Segment Start: INPUT RECORDS

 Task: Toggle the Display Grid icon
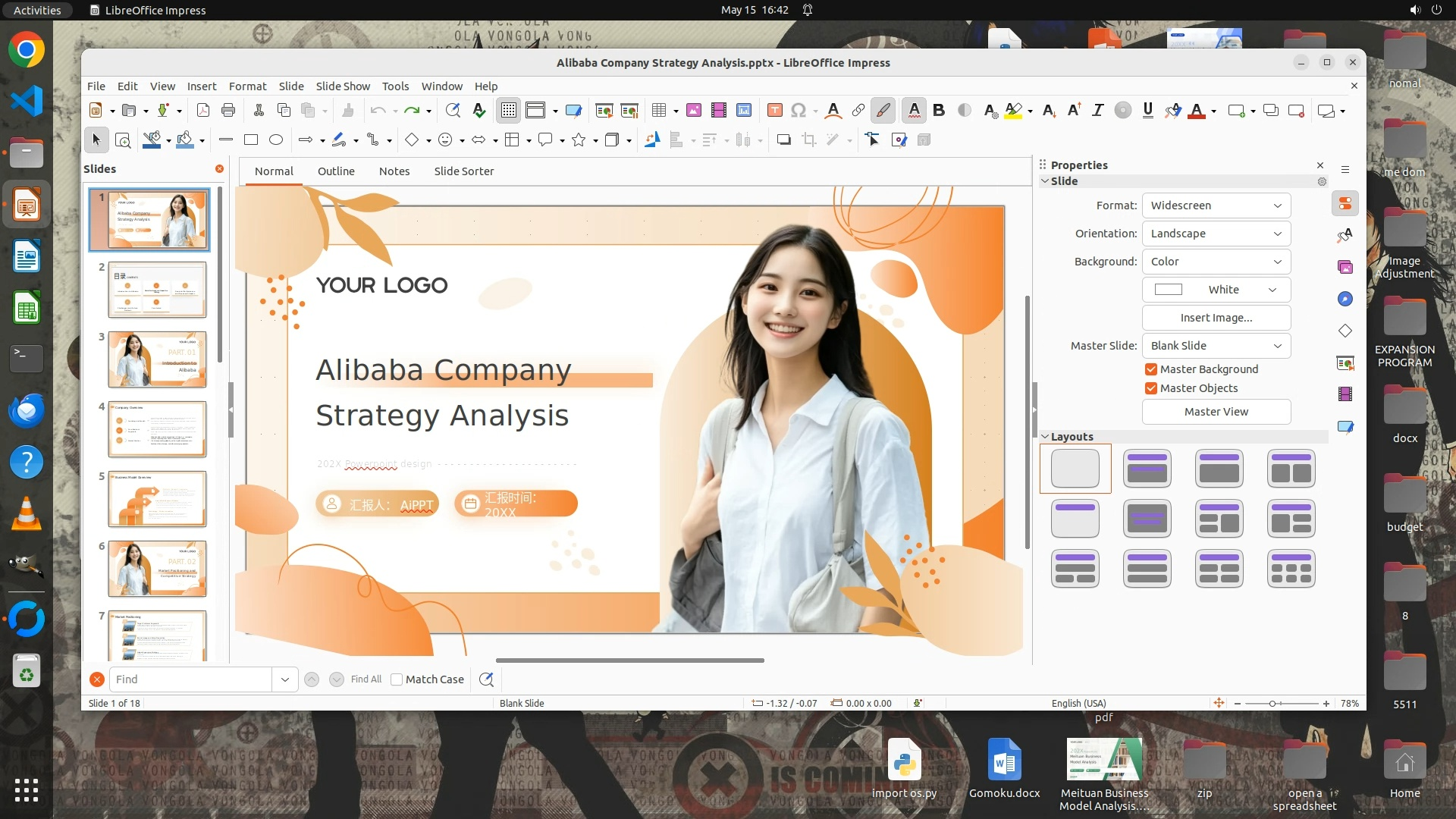click(x=508, y=111)
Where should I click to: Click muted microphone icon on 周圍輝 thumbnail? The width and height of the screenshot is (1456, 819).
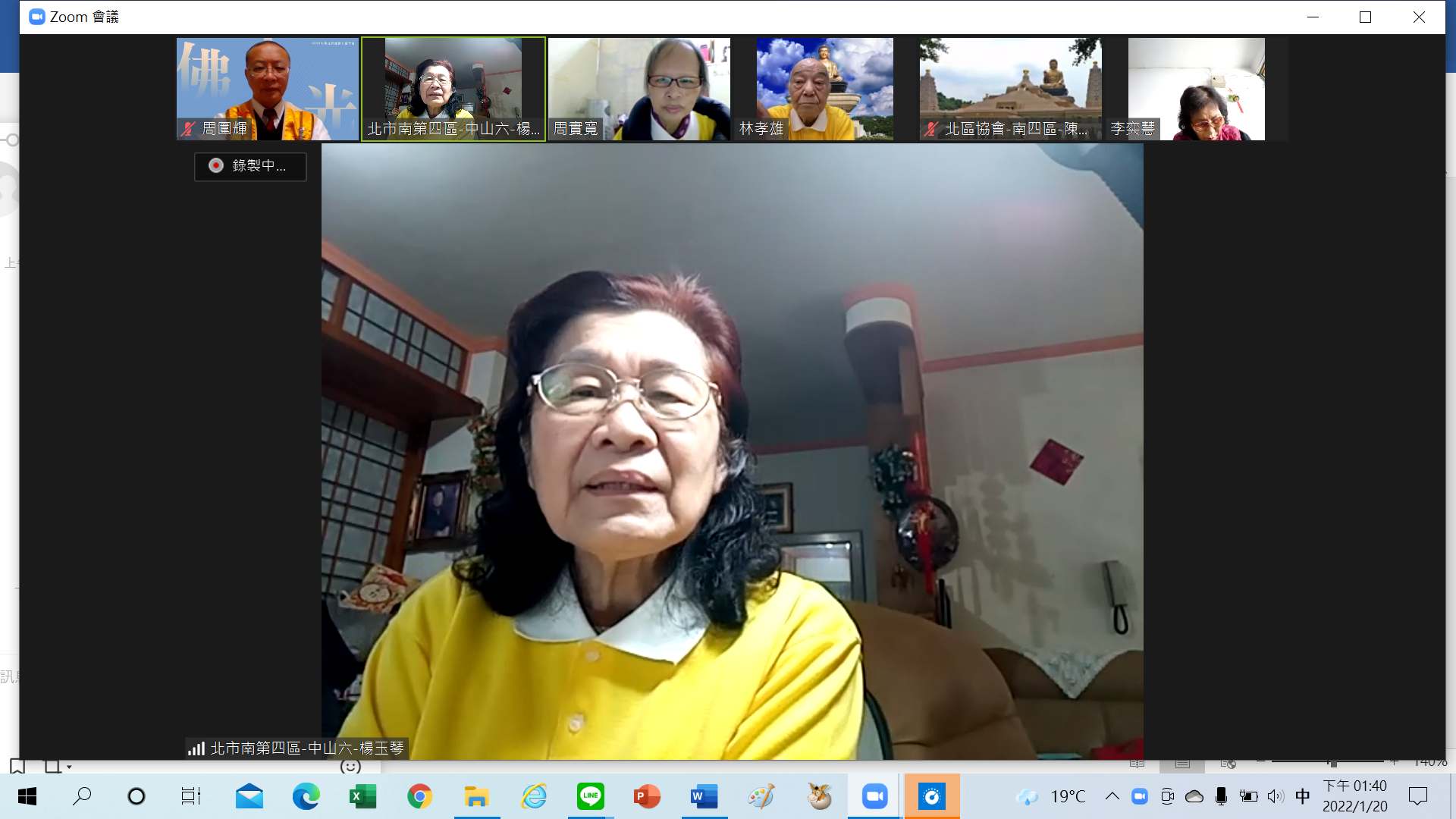[189, 129]
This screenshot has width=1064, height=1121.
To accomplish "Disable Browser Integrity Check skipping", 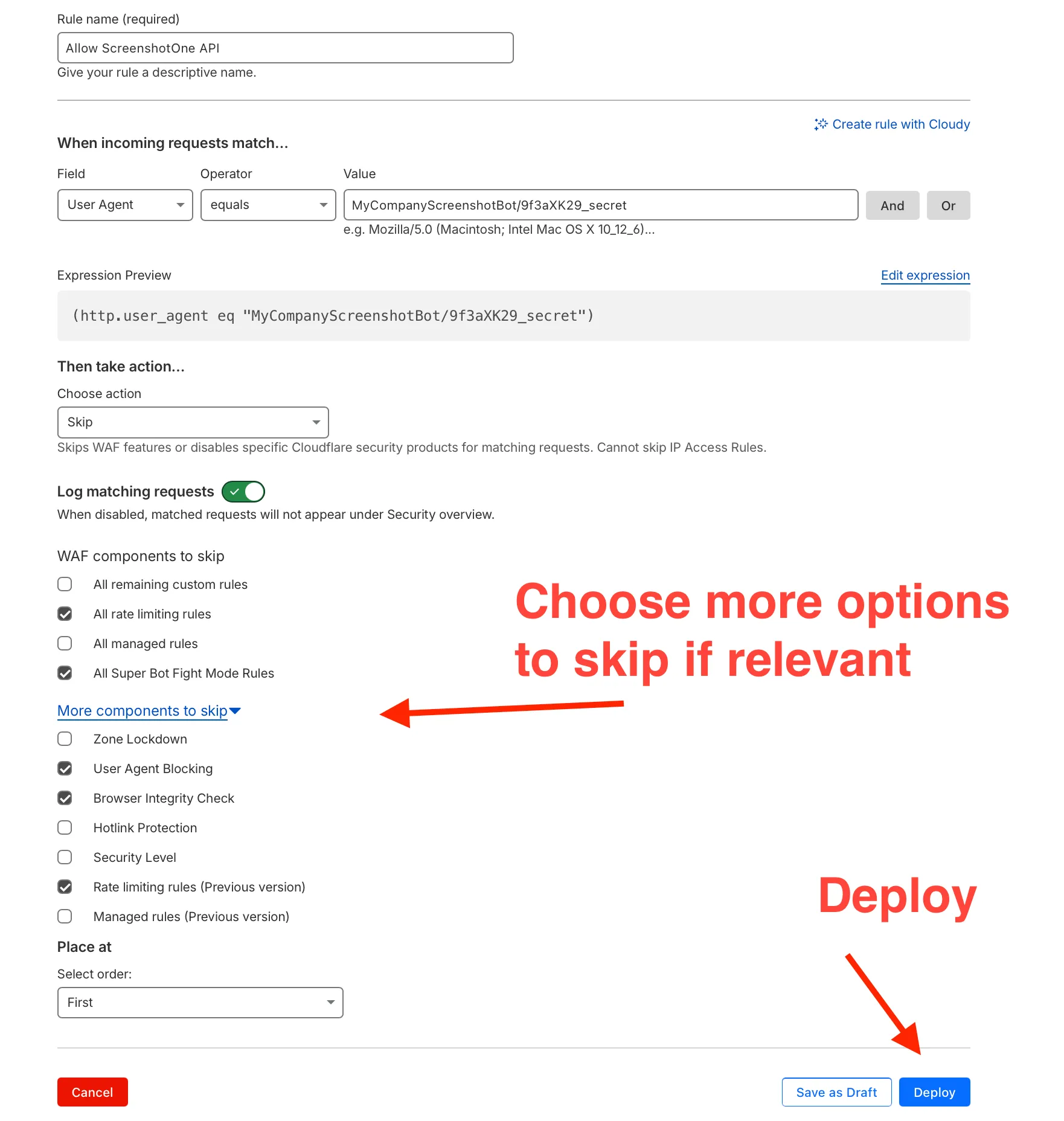I will pos(65,797).
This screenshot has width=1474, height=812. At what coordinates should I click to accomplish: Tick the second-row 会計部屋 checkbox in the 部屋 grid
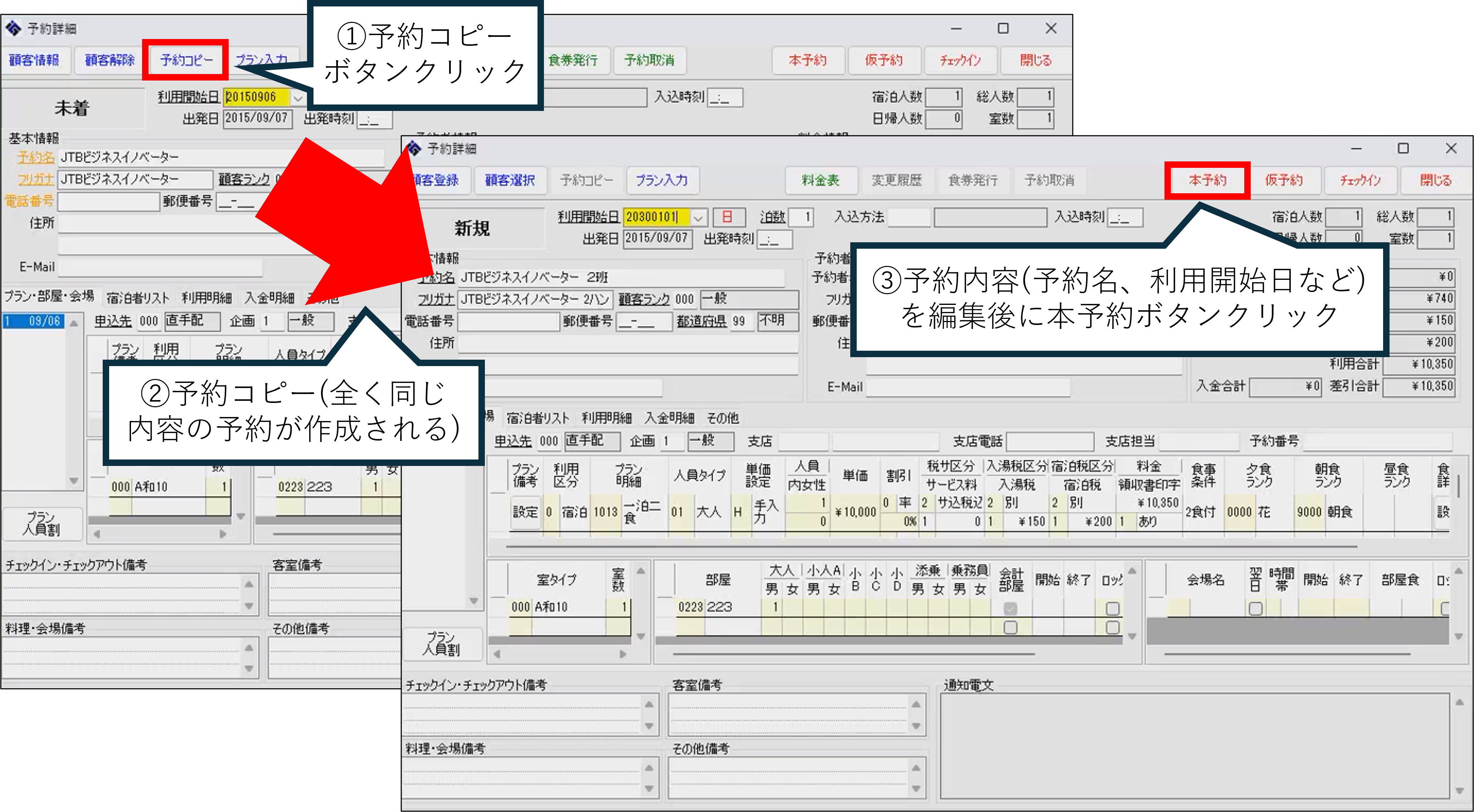click(x=1011, y=628)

Segment End: INPUT RECORDS

- _YOUR TASK_
Only the lines from the one containing "This screenshot has width=1474, height=812." through the last line of the entries above belong in the copy; reproduce them exactly and drop every picture.

- _TASK SOLUTION_
This screenshot has width=1474, height=812. At what coordinates should I click to accomplish: Tick the second-row 会計部屋 checkbox in the 部屋 grid
click(x=1011, y=628)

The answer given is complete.